The set up is more elaborate than for a procedure under general anaesthesia. First of all we do not give any premedication as we require the patient to be fully awake during the procedure. We take great care to position the patient carefully, usually on their side so that their airway is protected for the portion of the operation that they are asleep. The only pain sensitive part of the head is the skin so local anaesthetic is applied liberally to the places where the points of the head fixator penetrates the skin to hold the skull and to the incision site itself. Image guidance is always used so that a minimally invasive approach can be taken. We use ‘see through’ drapes so that we can watch the patient carefully throughout the procedure.

Once the patient is positioned, the head fixed, the image guidance set up and the incision site prepared, draped and anaesthetized, the patient is put to sleep using short acting anaesthetic agents. This is to allow the ‘carpentry’ to de done – the skull is opened with a high speed drill / saw system. This part of the procedure is not painful but it is a little noisy so I prefer patients not to be awake for this.

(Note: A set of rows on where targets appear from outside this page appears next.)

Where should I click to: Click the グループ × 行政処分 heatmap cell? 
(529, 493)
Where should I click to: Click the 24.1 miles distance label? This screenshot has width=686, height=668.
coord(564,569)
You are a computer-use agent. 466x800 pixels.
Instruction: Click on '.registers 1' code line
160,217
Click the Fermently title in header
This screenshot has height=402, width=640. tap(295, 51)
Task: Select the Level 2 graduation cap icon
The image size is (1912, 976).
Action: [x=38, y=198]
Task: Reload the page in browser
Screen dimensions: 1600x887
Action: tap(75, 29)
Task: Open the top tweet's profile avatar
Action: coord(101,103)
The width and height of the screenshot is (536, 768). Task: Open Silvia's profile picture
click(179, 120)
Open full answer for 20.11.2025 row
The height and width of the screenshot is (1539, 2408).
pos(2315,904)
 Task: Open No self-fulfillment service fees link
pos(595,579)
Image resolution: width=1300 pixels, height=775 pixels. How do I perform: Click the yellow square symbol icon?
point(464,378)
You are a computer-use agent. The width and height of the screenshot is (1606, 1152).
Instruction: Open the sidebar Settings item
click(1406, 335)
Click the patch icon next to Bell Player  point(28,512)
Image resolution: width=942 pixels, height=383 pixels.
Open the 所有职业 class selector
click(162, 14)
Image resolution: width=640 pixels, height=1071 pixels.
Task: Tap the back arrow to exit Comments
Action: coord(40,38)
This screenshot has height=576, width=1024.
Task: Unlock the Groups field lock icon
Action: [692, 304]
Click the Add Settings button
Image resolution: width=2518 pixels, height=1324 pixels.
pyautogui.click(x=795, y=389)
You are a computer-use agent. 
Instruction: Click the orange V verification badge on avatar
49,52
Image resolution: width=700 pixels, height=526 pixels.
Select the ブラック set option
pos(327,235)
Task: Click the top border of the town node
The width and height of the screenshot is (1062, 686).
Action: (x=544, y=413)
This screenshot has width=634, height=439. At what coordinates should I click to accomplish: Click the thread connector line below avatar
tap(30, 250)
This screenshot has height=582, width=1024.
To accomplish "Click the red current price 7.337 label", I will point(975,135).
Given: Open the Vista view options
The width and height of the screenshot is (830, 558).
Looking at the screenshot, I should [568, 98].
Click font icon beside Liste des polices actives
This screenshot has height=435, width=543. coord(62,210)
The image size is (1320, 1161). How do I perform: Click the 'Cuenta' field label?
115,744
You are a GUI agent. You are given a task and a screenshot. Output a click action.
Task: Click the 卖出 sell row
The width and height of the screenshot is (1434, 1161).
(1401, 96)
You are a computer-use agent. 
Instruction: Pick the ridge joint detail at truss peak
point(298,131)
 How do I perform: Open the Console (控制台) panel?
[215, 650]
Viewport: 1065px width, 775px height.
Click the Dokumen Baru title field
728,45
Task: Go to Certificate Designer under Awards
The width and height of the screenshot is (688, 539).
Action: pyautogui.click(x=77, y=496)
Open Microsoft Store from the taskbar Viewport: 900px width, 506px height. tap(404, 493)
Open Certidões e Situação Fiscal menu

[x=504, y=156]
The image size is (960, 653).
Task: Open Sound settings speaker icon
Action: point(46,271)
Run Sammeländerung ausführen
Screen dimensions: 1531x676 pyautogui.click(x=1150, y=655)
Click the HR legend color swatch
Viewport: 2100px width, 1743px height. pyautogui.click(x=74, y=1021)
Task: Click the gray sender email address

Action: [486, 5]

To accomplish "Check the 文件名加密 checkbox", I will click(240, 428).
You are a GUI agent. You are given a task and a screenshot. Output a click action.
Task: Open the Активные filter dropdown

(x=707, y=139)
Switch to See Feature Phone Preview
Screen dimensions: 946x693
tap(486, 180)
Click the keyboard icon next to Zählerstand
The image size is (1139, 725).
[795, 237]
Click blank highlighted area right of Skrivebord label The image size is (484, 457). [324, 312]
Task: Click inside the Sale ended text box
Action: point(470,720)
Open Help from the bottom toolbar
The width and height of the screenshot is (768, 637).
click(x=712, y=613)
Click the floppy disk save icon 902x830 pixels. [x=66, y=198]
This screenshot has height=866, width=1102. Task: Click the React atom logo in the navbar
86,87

When the tumour has been exposed and I have orientated myself fully using the image guidance, the patient is the woken up, a process that takes about ten minutes. When they are fully awake I then proceed to resect the tumour, testing the patient’s speech and movement continually. When the resection is complete the patient is put back to sleep and the wound closed. If at any stage things become uncomfortable or the patient becomes concerned it is a very simple process to put them straight to sleep and proceed under general anaesthetic.